Synopsis
Two loving mothers come into painful emotional confilct with each other as Selma Richards, a former crack addict rebuilding her life, tries to reclaim her son Isaiah after Margaret Lewin, an upper middle-class woman, has adopted him. Lit Guild.
Reviews
YA-Selma Richards is single, black, illiterate, and living in Brooklyn. Margaret Lewin is married, white, educated, and has an Upper West Side Manhattan address. The common thread? Selma sold her child to Margaret in infancy for $25,000. Now she has turned her life around and wants to make a home for her son. She's kicked drugs, gotten a job, saved some money, and joined a literacy program. But most important, she's black, like Isaiah, and she is his birth mother. Margaret has seen the boy through a difficult infancy, provided him with what appears to be a stable home for two-and-a-half years, nurtured and loved him, and made him an indispensable part of her family. And what is best for Isaiah? That is the question in this thought-provoking, nonjudgmental book.
Pamela B. Rearden, Centreville Regional Library, Fairfax County, VA
Copyright 1994 Reed Business Information, Inc.

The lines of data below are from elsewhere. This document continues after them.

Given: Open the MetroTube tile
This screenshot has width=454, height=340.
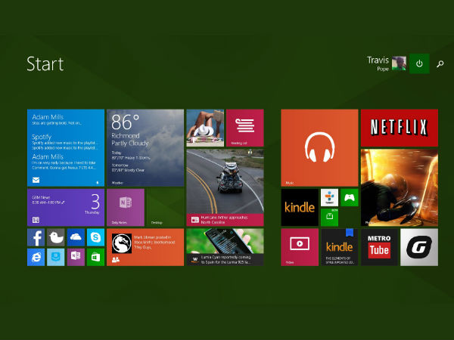Looking at the screenshot, I should click(378, 247).
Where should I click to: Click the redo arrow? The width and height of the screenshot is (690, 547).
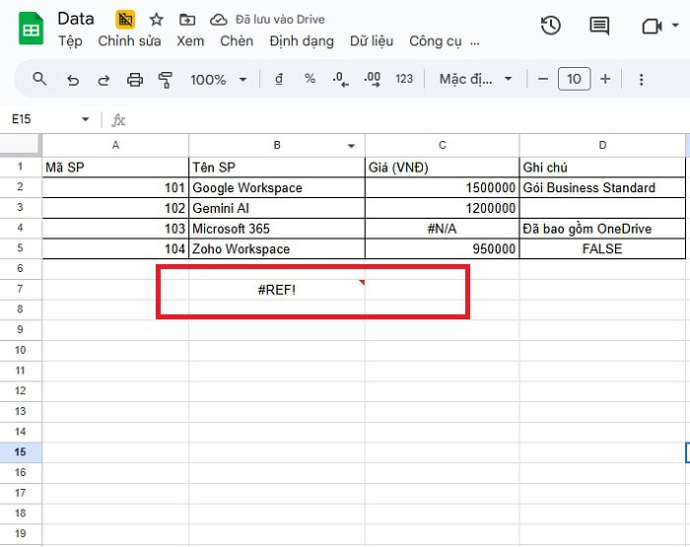coord(103,79)
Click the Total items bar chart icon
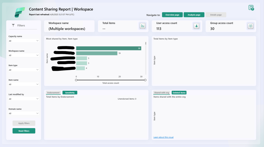The image size is (264, 147). (142, 26)
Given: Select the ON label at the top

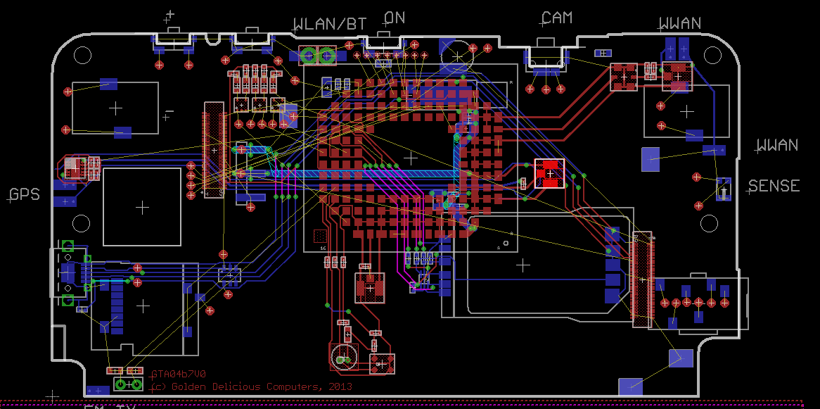Looking at the screenshot, I should pyautogui.click(x=395, y=18).
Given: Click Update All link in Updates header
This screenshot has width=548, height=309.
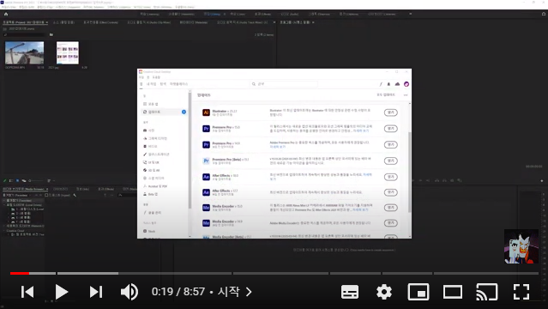Looking at the screenshot, I should point(386,94).
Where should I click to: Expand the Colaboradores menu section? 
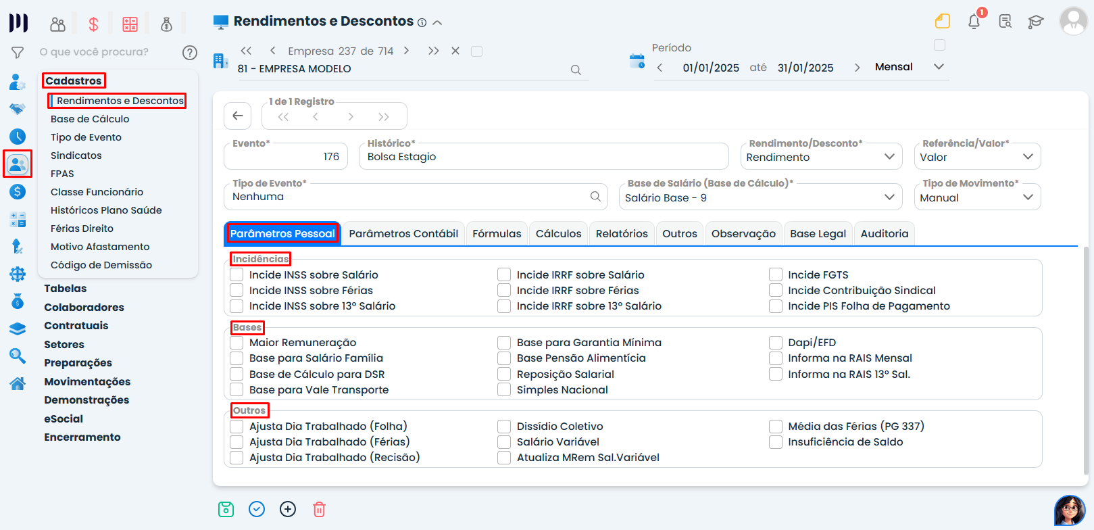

Recent headline-making custody cases are echoed in this contrived, yet provocative book. Selma Richards, black, illiterate and drug-addicted, sold her premature baby boy Isaiah to Margaret and Charles Lewin, an affluent white couple, for $25,000. Two and a half years later, Selma has turned her life around: she is drug-free, employed, learning to read--and she wants her son back. But Isaiah is now a cherished part of the Lewin family and they will not give him up easily. Using the connections of her sympathetic reading tutor, Selma hires a powerful attorney, and a bitter custody case begins. What is in Isaiah's best interests? A strong cultural identity? Emotional and material security? Mystery writer Margolis ( Disappearing Acts ) turns a sharp eye on the legal system, the media and the less savory side of family life. Selma's pompous and self-serving attorney has his own reasons for taking her case. Charles unwisely begins an affair with a seductive co-worker. And Selma is pressured into adopting a deceptive life style. The message of the book is manipulatively delivered, some passages seem extraneous and the frequent switches in point of view are a blow to cohesion. Nonetheless, the story is generally engrossing and, to its credit, offers no pat answers to complicated issues. Literary Guild and Doubleday Book Club selection.
Copyright 1993 Reed Business Information, Inc.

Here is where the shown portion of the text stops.